# GIVEN RECORDS
┌────────
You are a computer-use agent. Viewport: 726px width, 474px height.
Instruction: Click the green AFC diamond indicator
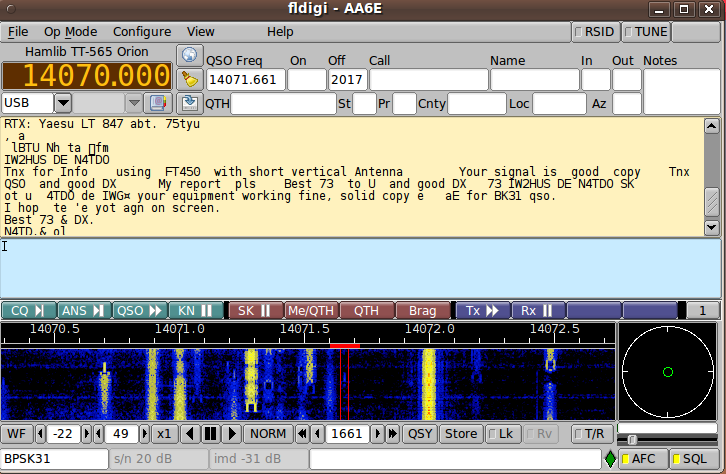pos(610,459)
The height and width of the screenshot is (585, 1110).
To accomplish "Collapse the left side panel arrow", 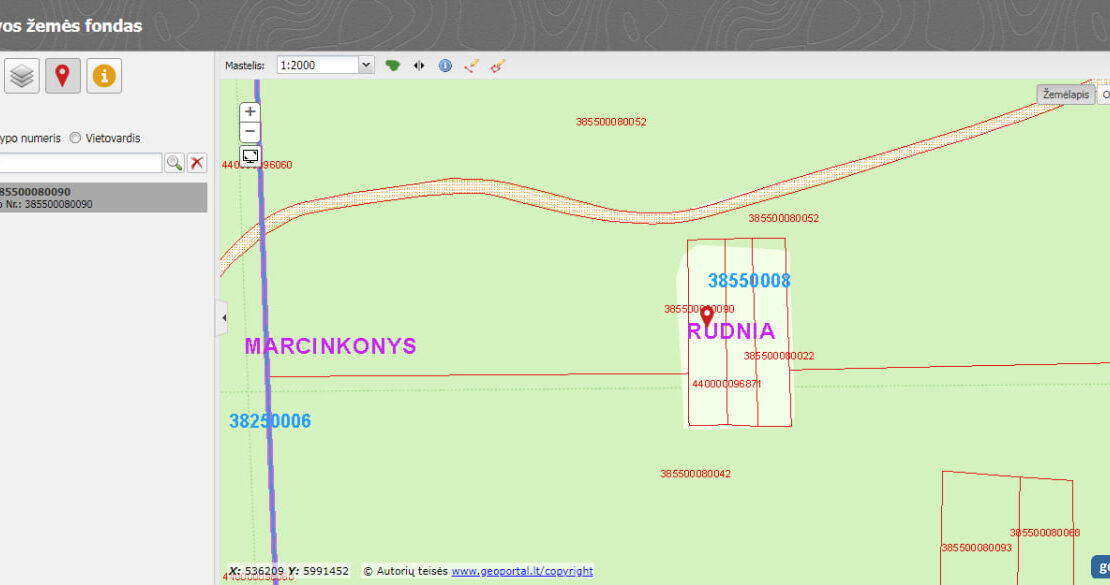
└────────
# TASK TO CARRY OUT
Without including any picture, set down the listing above exactly as it appears.

# EXERCISE RESPONSE
You are a computer-use agent. Viewport: 726px width, 474px height.
Instruction: Click the green AFC diamond indicator
pos(610,459)
The height and width of the screenshot is (585, 1110).
To accomplish "Collapse the left side panel arrow", 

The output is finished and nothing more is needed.